INPUT MATERIAL »

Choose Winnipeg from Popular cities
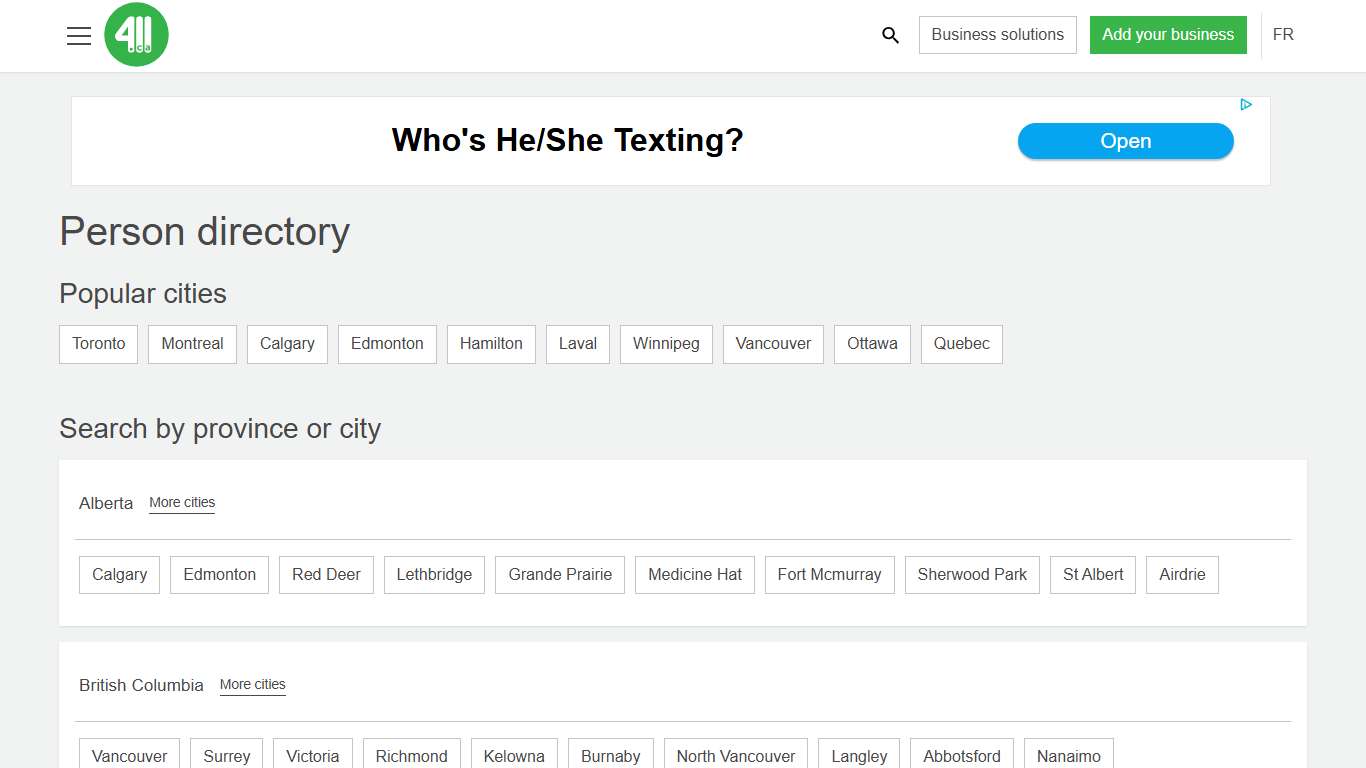 click(666, 344)
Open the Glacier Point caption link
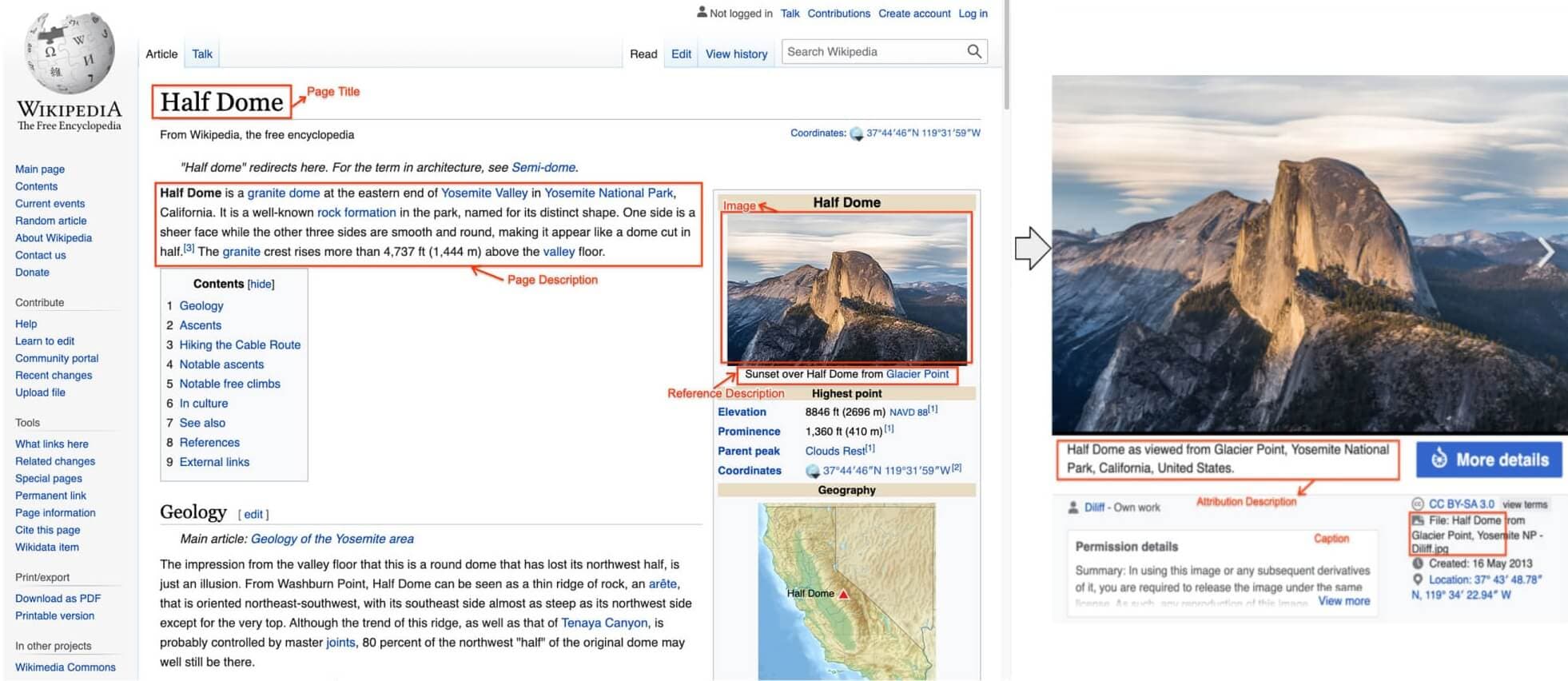Viewport: 1568px width, 681px height. coord(917,374)
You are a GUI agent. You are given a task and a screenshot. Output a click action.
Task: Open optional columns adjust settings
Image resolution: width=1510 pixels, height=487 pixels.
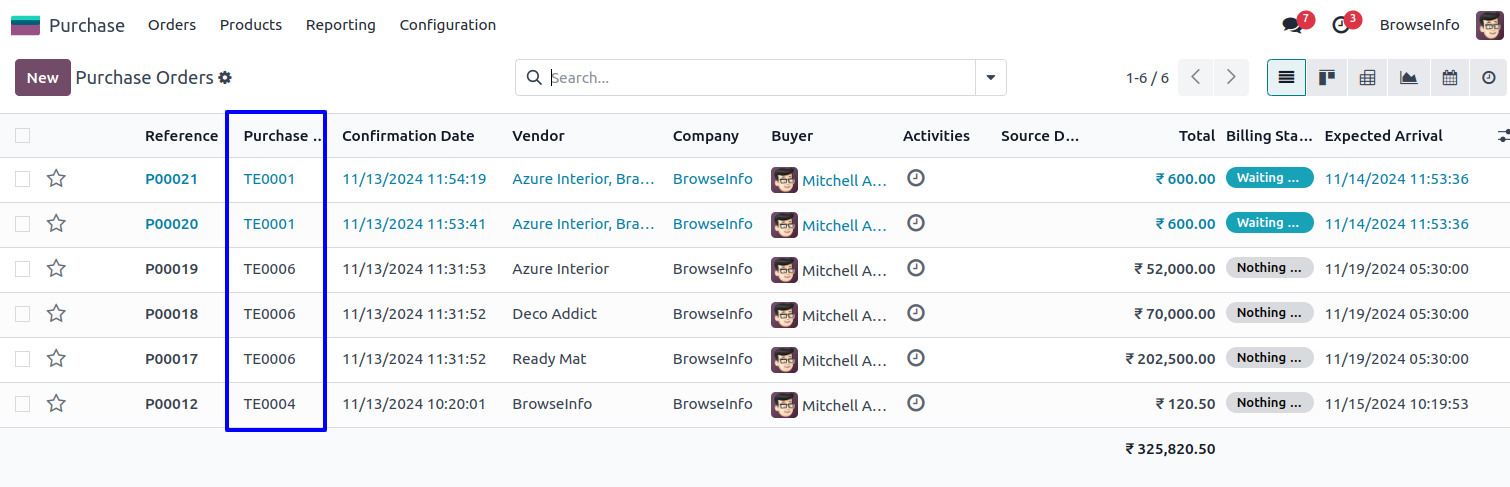tap(1502, 136)
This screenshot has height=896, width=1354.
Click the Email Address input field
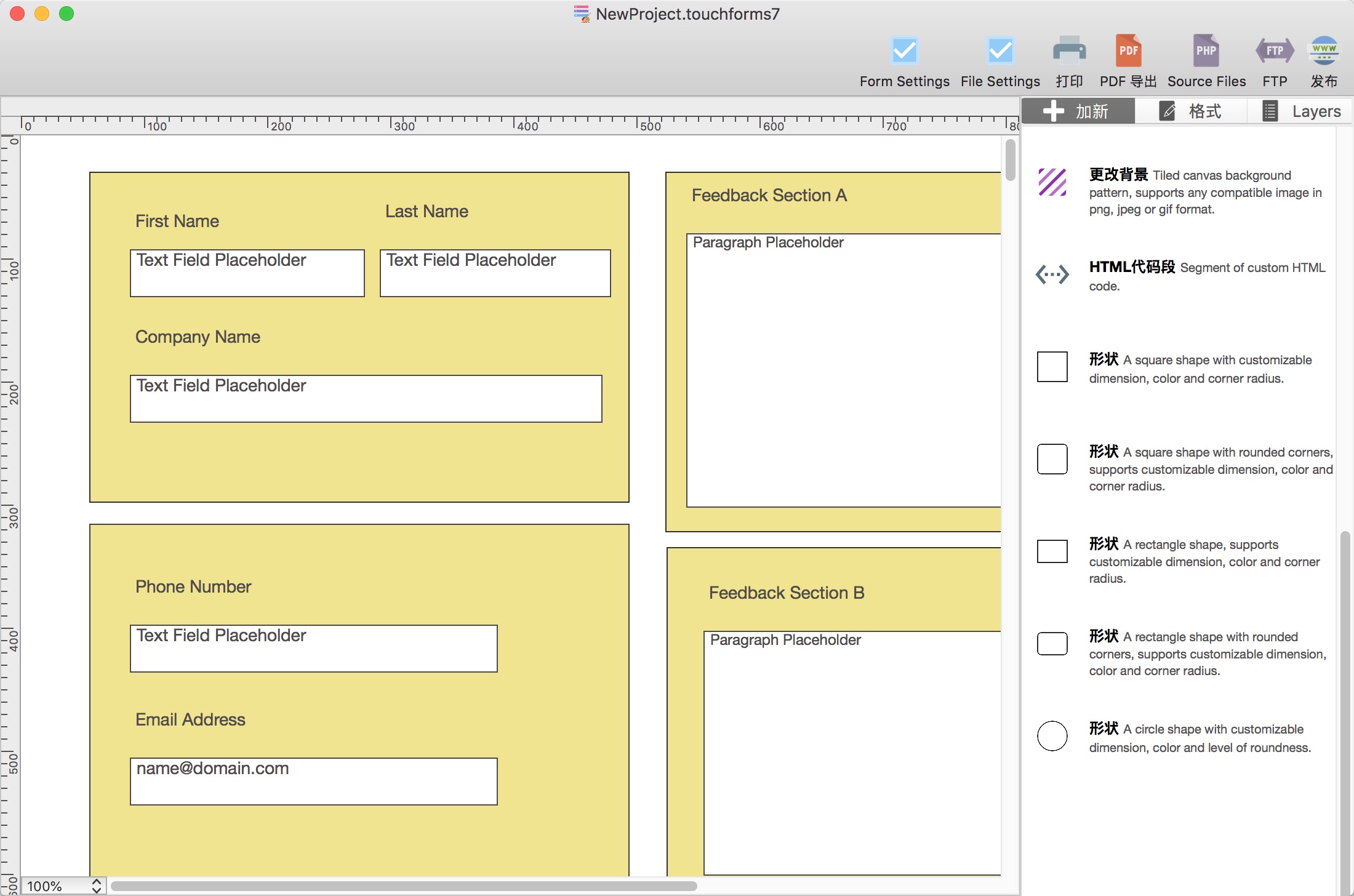[314, 779]
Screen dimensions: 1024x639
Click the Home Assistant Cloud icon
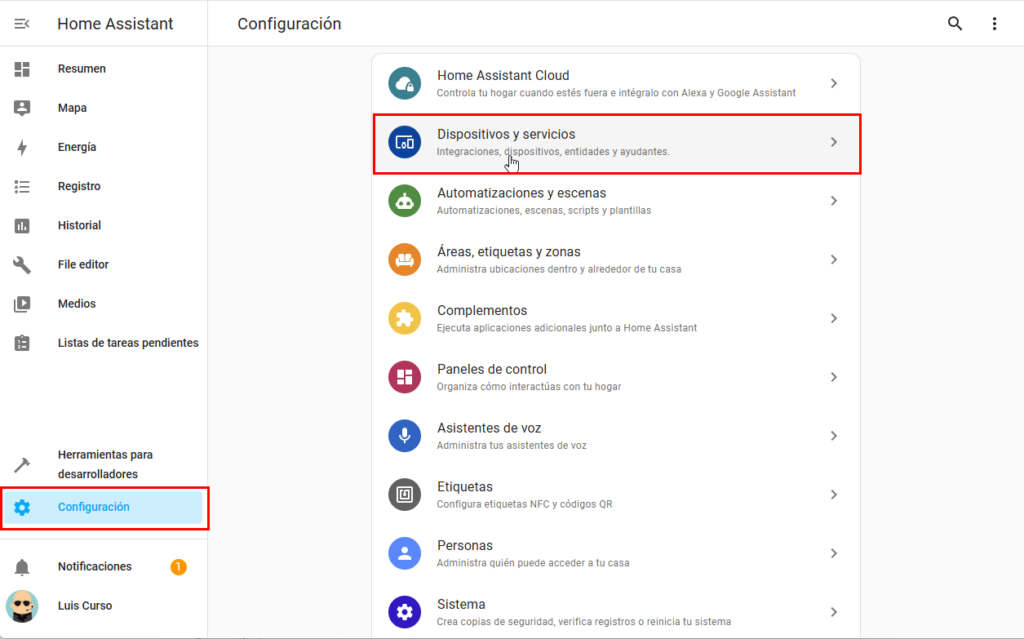click(x=404, y=84)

DIRECTIONS » From the line containing "Image resolution: width=1510" to the last line of the records above, return each line exactly, both ends included, and nothing more. Leave out the pictures.

EXERCISE OUTPUT »
Image resolution: width=1510 pixels, height=487 pixels.
tap(1502, 136)
This screenshot has height=896, width=1354.
Click the Email Address input field
[314, 779]
Screen dimensions: 1024x639
Click the Home Assistant Cloud icon
click(x=404, y=84)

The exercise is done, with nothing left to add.